Write out, from the entries below, exactly the lines that run between the lines holding "This screenshot has height=410, width=631." and "Select the GPL file entry", inclusive, and stop there.

Supplied records>
Content starts

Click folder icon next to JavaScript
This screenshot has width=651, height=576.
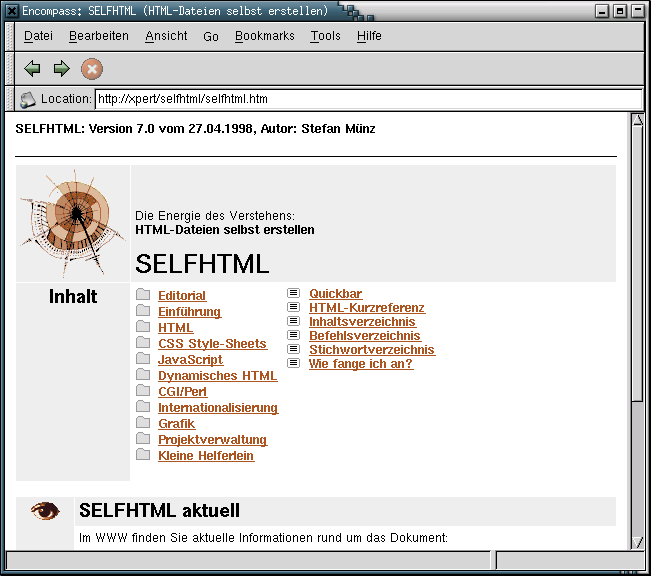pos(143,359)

Content ends
Content starts

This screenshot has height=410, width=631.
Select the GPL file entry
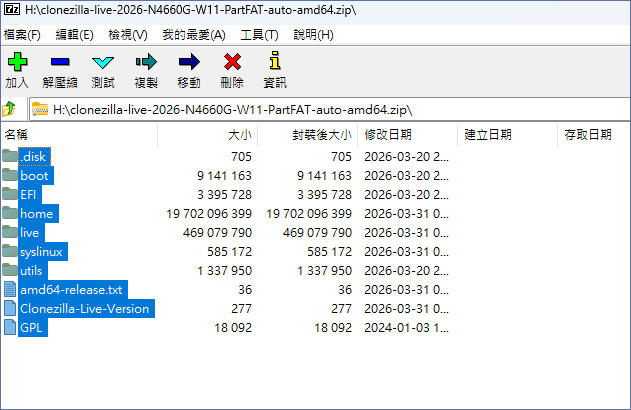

Content ends

Written solution>
This screenshot has height=410, width=631.
Select the GPL file entry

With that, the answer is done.